* _Aufgabe A_: Geben Sie aus den Datensätzen die Zeilen von der Zeile mit „Screen dimensions: 1200x675“ bis zur Zeile mit „tap(592, 546)“, beide eingeschlossen, unverändert wieder. Lassen Sie dabei die Bilder weg.
::: Ausgewählter Abschnitt :::
Haare auf Krawall – C. Remath und R. Schneider

  • Haare auf Krawall – C. Remath und R. Schneider
    Jugendsubkultur in Leipzig 1980 - 1991

    Jugend in der DDR, das lässt einen an Junge Pioniere denken, an fahnenschwenkende FDJler in blauen Hemden und allenfalls an Sommerferienlager in Morgenröte-Rautenkranz. Dass es daneben aber eine ganze Reihe unangepasster Jugendlicher gab, liegt zwar auf der Hand, wie diese aber wirklich lebten, wie sie sich selbst zu verwirklichen suchten und wie sie mit den Repressalien eines autoritären Staates umgingen, macht dieses Buch deutlich.
    Gegliedert in Jahresabschnitte, denen immer ein kurzer Überblick über das welt- und landespolitischen Geschehen und dessen konkrete Auswirkungen auf das Leben in der DDR vorangestellt ist , erzählen Menschen von ihrer Jugend in Leipzig.
    Punker, Skins, Fussballrowdys, die dem Mief entkommen wollten, Häuser besetzten, sich die Haare mit Malerfarbe bunt färbten und sich selber Buttons und Aufnäher bastelten. Mit unglaublich viel Fantasie setzten sie ihre Lebensentwürfe um, löteten sich selbst Verstärker zusammen, um in irgendwelchen Kirchenkellern ihre Version von Punk zu spielen, verschickten massenweise Postkarten, um die Szene mit Informationen über subversive Veranstaltungen zu versorgen und dachten sich Aktionen aus, um die Stasi zu foppen. Sie feierten wilde Partys, prügelten sich und schwänzten Schule bzw. Lehre.
    Ne, nette Kinder waren das nicht. Dennoch ist erschreckend, mit welcher Härte der Staat gegen diese Jugendlichen vorging, wegen Kleinigkeiten in Jugendwerkhöfe steckte, durch nächtlich Hausdurchsuchungen zermürbte oder durch absurde Auflagen schikanierte.
    Umso faszinierender ist die Hartnäckigkeit, mit der die Teenager die Repression ertrugen, die, anders als der bildungsbürgerliche Privatwiderstand, ihren Protest gegen die Umstände offen zeigten, die jenseits der schützenden Mauern des kirchlichen Widerstands ihre Meinung vertraten.
:::
* _Aufgabe B_: Kopieren Sie aus der Buchbesprechung zur Leipziger Jugendsubkultur wortgetreu die Passage von „Punker, Skins, Fussballrowdys, die“ bis „absurde Auflagen schikanierte.“.
::: Bereitgestellte Datensätze :::
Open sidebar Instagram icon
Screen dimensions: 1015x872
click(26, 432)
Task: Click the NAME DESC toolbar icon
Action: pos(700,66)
:::
::: Bereitgestellte Datensätze :::
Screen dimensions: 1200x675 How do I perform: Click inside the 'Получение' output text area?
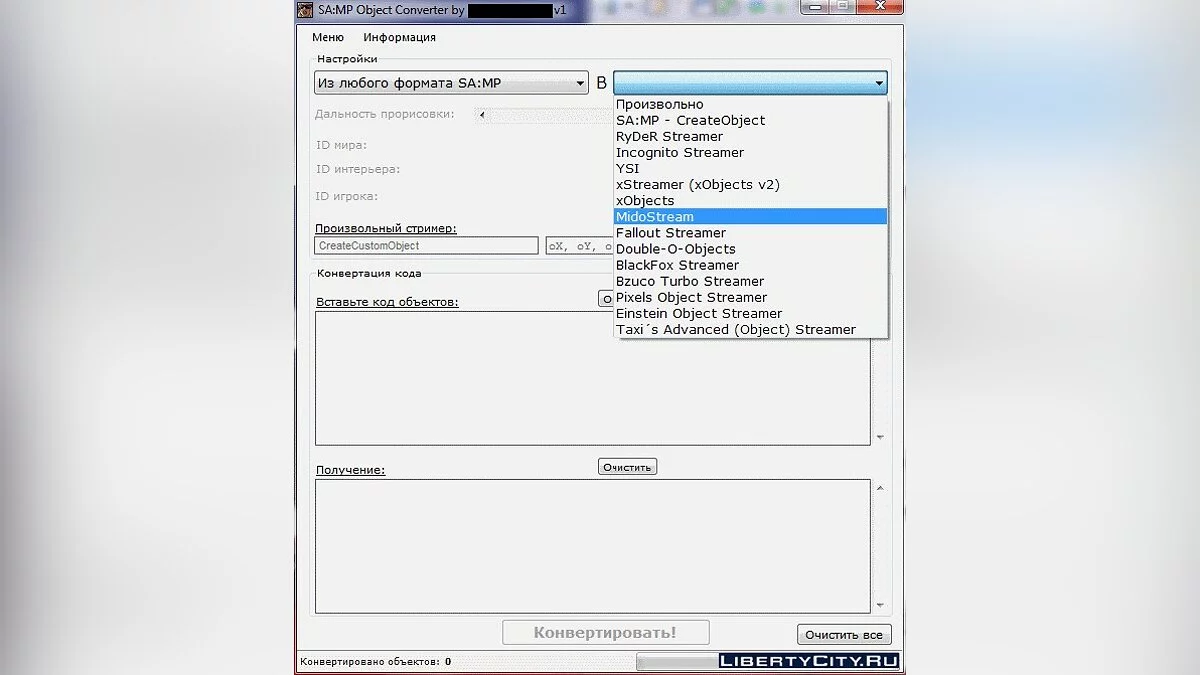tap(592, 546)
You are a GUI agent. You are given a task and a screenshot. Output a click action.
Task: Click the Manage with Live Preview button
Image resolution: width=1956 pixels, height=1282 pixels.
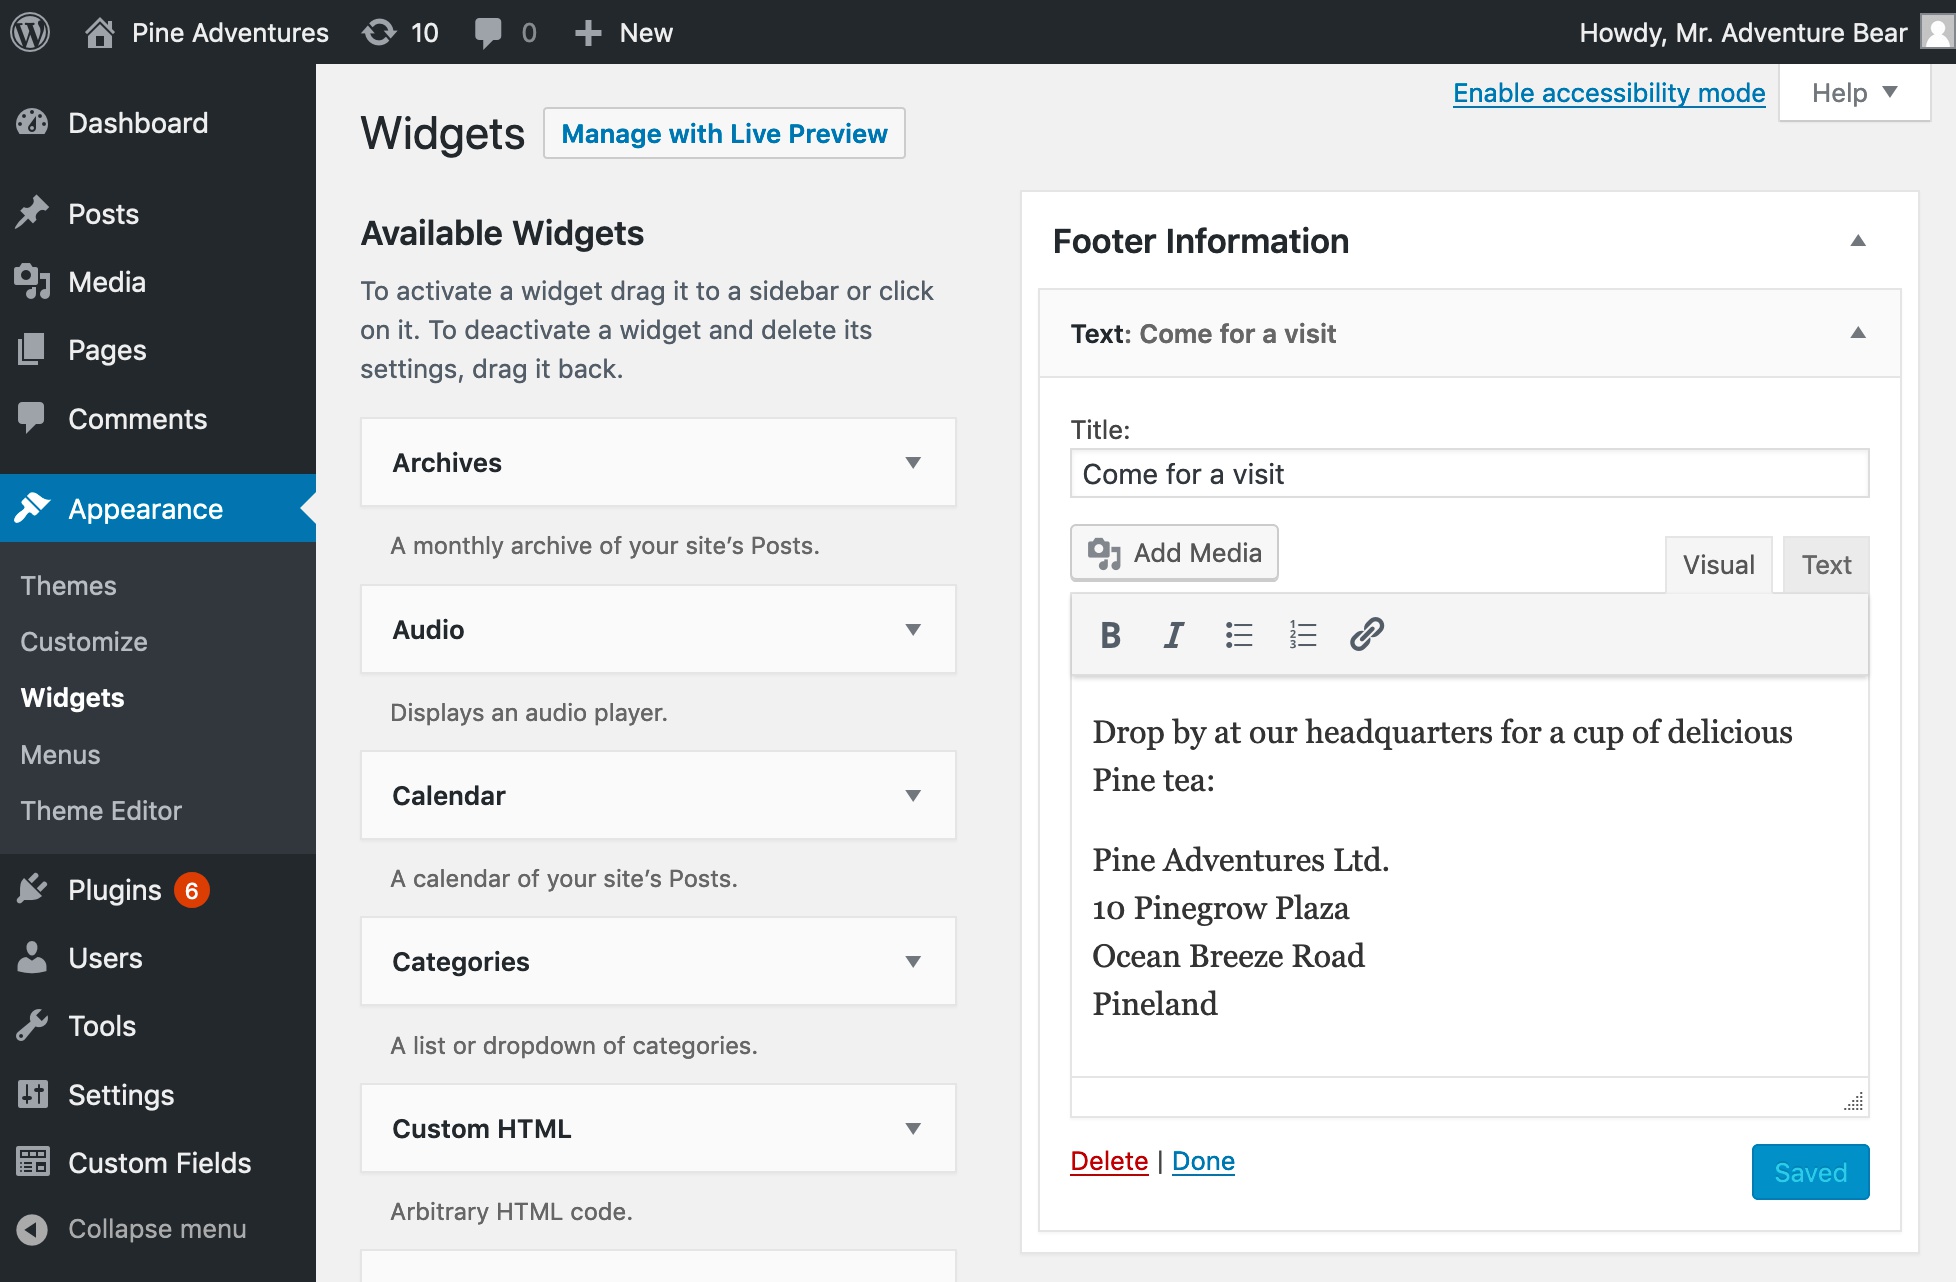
:::
::: Bereitgestellte Datensätze :::
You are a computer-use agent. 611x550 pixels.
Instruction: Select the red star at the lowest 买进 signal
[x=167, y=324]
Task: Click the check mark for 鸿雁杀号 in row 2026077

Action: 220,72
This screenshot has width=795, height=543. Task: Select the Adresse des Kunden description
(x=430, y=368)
:::
* _Ausgabe A_:
Screen dimensions: 1200x675 How do I perform: Click inside the 'Получение' output text area?
tap(592, 546)

* _Ausgabe B_:
Punker, Skins, Fussballrowdys, die dem Mief entkommen wollten, Häuser besetzten, sich die Haare mit Malerfarbe bunt färbten und sich selber Buttons und Aufnäher bastelten. Mit unglaublich viel Fantasie setzten sie ihre Lebensentwürfe um, löteten sich selbst Verstärker zusammen, um in irgendwelchen Kirchenkellern ihre Version von Punk zu spielen, verschickten massenweise Postkarten, um die Szene mit Informationen über subversive Veranstaltungen zu versorgen und dachten sich Aktionen aus, um die Stasi zu foppen. Sie feierten wilde Partys, prügelten sich und schwänzten Schule bzw. Lehre.
    Ne, nette Kinder waren das nicht. Dennoch ist erschreckend, mit welcher Härte der Staat gegen diese Jugendlichen vorging, wegen Kleinigkeiten in Jugendwerkhöfe steckte, durch nächtlich Hausdurchsuchungen zermürbte oder durch absurde Auflagen schikanierte.